Non può essere imputata ad un sindaco la responsabilità di una legittima (anche se spiacevole) decisione imprenditoriale e non si può chiedere molto di più di quello che la politica sta già facendo (fare pressioni e tentare un dialogo con la proprietà).
Che delle forze di sedicente centrodestra non capiscano questo e preferiscano fare sciacallaggio da politica di piccolo cabotaggio è indice della crisi profonda che attraversa l’opposizione di centrodestra Mugello.
Di più: è il sintomo della totale inesistenza di una opposizione degna di tal nome (con le eccezioni sopra ricordate alle quali aggiungo l’Amministrazione di centrodestra di Firenzuola).
Infatti, se il progressivo decadimento del nostro tessuto produttivo può (questo sì) essere parzialmente imputato ad una politica governante i nostri territori che si dimostra insufficiente e priva di una visione strategica del territorio (e quindi di risolvere i problemi che ostacolano il nostro sviluppo economico , a cominciare dal gap infrastrutturale), dall’altra parte abbiamo (o meglio, non abbiamo nemmeno la parvenza) un’ opposizione incapace di offrire un cambiamento, un’ alternativa.

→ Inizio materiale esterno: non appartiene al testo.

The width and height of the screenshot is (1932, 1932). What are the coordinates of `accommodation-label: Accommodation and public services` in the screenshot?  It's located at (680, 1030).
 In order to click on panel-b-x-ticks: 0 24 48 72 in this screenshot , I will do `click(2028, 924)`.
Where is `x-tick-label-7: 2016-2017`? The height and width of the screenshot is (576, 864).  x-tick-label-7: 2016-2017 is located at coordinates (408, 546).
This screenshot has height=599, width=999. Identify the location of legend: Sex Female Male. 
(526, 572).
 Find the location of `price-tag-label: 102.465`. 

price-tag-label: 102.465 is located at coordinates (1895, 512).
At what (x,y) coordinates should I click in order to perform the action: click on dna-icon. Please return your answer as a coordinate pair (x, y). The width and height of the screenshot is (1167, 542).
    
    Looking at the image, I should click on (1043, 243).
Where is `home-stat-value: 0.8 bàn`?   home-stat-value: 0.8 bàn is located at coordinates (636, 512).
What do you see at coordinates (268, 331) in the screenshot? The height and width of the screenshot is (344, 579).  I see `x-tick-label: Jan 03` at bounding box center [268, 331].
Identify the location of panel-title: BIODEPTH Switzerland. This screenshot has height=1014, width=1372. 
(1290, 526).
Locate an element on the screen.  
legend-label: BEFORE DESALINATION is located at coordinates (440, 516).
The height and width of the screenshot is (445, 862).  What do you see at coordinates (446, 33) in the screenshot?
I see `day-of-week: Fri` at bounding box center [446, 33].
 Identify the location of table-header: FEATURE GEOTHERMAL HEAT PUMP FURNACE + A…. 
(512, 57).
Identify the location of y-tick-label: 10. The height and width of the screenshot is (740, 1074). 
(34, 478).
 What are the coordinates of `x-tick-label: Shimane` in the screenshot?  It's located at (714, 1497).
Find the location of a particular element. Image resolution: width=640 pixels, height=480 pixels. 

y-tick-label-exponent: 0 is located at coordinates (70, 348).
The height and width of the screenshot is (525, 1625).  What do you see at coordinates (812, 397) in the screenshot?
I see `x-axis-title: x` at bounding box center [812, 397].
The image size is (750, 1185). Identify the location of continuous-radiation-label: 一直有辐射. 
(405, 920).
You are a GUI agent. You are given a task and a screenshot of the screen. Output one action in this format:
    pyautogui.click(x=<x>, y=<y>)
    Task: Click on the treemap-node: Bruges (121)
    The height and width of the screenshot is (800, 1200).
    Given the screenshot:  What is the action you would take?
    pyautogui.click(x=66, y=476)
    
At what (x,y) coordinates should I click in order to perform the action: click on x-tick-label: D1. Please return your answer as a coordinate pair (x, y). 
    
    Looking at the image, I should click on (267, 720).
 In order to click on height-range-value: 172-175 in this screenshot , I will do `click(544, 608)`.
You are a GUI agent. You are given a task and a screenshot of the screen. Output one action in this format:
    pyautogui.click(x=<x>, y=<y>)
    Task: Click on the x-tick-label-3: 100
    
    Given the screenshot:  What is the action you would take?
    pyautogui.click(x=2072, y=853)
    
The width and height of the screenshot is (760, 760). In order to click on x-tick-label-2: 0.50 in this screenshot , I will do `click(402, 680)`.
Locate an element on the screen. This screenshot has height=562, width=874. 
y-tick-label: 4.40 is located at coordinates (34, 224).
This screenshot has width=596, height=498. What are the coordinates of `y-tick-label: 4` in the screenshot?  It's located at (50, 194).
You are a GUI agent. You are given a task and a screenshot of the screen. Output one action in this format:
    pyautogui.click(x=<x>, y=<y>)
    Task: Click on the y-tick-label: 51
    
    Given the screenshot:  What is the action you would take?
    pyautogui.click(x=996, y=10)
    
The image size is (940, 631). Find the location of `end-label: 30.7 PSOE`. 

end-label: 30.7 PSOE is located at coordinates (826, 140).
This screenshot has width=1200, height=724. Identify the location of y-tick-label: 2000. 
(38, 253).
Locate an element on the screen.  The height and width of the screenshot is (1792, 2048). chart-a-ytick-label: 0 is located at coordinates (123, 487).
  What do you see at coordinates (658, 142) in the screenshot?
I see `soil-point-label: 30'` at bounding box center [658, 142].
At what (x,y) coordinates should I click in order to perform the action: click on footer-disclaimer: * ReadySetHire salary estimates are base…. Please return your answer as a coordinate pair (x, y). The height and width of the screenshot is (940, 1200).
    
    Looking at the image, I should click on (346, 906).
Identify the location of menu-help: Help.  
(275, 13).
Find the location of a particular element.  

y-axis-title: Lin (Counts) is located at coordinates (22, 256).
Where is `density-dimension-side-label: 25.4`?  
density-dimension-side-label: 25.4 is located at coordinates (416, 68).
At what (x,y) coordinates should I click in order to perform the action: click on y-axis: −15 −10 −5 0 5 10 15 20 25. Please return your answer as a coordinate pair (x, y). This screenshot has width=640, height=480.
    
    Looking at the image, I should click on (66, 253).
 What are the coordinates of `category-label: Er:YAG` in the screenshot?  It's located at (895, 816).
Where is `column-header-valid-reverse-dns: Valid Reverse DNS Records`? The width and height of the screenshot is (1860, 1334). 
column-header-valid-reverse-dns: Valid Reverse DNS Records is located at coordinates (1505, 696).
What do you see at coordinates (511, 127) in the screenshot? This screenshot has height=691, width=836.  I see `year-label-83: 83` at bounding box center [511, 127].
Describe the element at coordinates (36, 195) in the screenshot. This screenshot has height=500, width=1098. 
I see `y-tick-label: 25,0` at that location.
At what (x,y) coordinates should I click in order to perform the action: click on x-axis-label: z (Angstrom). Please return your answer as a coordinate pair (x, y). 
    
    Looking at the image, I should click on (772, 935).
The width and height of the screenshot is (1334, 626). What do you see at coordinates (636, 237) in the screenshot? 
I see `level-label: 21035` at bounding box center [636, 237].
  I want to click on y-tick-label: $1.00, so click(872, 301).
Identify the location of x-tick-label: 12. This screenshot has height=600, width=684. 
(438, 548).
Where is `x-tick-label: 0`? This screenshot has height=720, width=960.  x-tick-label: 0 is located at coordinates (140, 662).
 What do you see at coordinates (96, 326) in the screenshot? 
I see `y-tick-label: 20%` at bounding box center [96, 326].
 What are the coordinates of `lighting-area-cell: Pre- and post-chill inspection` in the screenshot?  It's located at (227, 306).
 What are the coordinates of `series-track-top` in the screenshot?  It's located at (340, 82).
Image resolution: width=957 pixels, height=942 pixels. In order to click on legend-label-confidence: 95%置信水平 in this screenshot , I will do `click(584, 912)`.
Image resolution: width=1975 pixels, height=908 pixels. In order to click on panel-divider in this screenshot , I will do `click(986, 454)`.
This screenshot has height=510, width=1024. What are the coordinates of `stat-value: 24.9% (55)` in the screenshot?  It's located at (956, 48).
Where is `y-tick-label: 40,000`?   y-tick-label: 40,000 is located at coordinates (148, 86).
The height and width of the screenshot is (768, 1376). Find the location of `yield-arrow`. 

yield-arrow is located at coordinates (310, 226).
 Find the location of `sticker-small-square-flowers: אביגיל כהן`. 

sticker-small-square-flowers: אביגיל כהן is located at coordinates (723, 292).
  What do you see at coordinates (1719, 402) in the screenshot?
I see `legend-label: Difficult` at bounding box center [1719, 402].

Totale inconsistenza nei consigli comunali e dell’Unione, sterile denuncia di problemi già noti ( e troppo spesso ripetuta a fotocopia), mancanze gravi nel ruolo di sorveglianza, di controllo e di sprone alle maggioranze governanti.
Quando non figuracce di livello nazionale.
Questa è oggi l’ opposizione di centrodestra in Mugello.
Un’opposizione che si limita alla polemica e non offre alcun motivo alla popolazione per essere considerata credibile alternativa di governo ad una sinistra che resta ( purtroppo ) mediocre e priva di visione strategica.
Mala tempora currunt ( corrono tempi brutti ) per i nostri territori.
Sed peiora parantur ( se ne preparano ancora peggiori ) , vista questa opposizione.
Spettacolo deprimente.
© Il Filo – Idee e Notizie dal Mugello – 6 gennaio 2022



1 commento
Beh, ci voleva un esponente di centro-destra per spiattellare finalmente la sacrosanta verità, quello che sempre più cittadini pensano della politica e dei politici in particolare.
Destra e sinistra sono oramai divenute sorde e cieche alle istanze e ai bisogni della gente, della salute pubblica, del mondo del lavoro e dell’imprenditoria.
Si sono ritirati nei loro palazzi dorati pensando esclusivamente a conseguire quanti più privilegi personali possibile, limitandosi a qualche rattoppo qua e la nelle situazioni più complicate, qualificandosi anche come salvatori della patria.
Le prime avvisaglie del malcontento le abbiamo registrate con le sempre maggiori astensioni dal voto, ma sembra che nessuno di loro sene sia ben reso conto.
Per quanto ancora hanno intenzione di andare avanti con questo andazzo?